When Tobias Rainey joined LifeWorks by Jobs Partnership, he came with the hope of finding employment. Little did he realize how his encounter with some faithful volunteers would begin the process of healing in his life and he would build lifelong friendships that would strengthen him in times of trouble. This would build him up to persevere and find purpose beyond himself.
As a child, Tobias had experienced neglect, sometimes going hungry for days when his mother would leave and not return. Having lived through abuse and molestation, he blamed himself for the offenses that had been committed against him. With no structure and discipline in his life, only two months after he turned 18, Tobias had his first infraction of the law. He was sentenced to eight and a half years in prison and ten years’ probation upon his release. It was in prison that he was introduced to Christ, when Pastor Gladys Butler from True Vine Ministry ministered to him. She provided him with extraordinary support when he was released after seven years and eight months, even offering a place to stay. She introduced him to Pastor Sherman Adams, who pointed Tobias to Jobs Partnership as a means to become equipped for employment.

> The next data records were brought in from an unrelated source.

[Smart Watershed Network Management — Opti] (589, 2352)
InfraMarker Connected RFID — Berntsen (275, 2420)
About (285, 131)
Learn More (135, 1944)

The Jobs Partnership LifeWorks program became much more to Rainey than he expected. He speaks effusively about the volunteers who showed him exceptional kindness. Mabel Rose’s sincerity left a lasting impression, motivating Tobias to begin to open up about his past. He had suppressed his pain for far too long. His job coaches, Ron Moshak and Drew Bonfiglo, listened and provided wise guidance while sharing God’s Word. He attributes Ron’s counsel to helping him walk out of shame and learning to live the new life that he had been given in Christ. Tobias also struck up a special friendship with another volunteer, Carol Foote.
While he attended LifeWorks, Tobias was living within the strict limits of probation, but he was pleased to be provided with the opportunity to work as an Alley Coordinator at Red Lobster, a Jobs Partnership corporate partner. Based on a technical violation of the terms of his probation however, he soon found himself back behind bars, not once, but twice. Frustrated with the tight restrictions, he chose to spend another two years in prison in lieu of the lengthy probationary period. During this time of adversity, his LifeWorks friend, Carol Foote was a bright light of hope, relentlessly encouraging him. She sent him books and messages which lifted his spirit and inspired him to grow. He saw love in action through his life-giving relationship with Carol and her husband, David Foote. He now counts this couple as surrogate parents of sorts, stating that the love of Christ is definitely in their midst.
With his troubled past behind him, Rainey’s final release from prison was met with several setbacks. Each time he would start a new job, he would bring his best attitude to the job and excel, but because of his record, his employers were often forced to release him due to insurance restrictions. A stint as foreman of a landscaping company ended in this way after 14 months. This led Tobias on a journey to Mississippi, where he met his father and brothers and for the first time, staying to pursue building a relationship with them. While there, his encounters with the Unemployment Office led to an opportunity for him to receive training as a truck driver. While pursuing his course of study, First Presbyterian Church of Orlando, a longtime Jobs Partnership community partner, provided food and gas to cover the five weeks that it would take for Tobias to graduate. His background returned to haunt him again however, when the trucking company he found employment with afterwards had to let him go for insurance purposes.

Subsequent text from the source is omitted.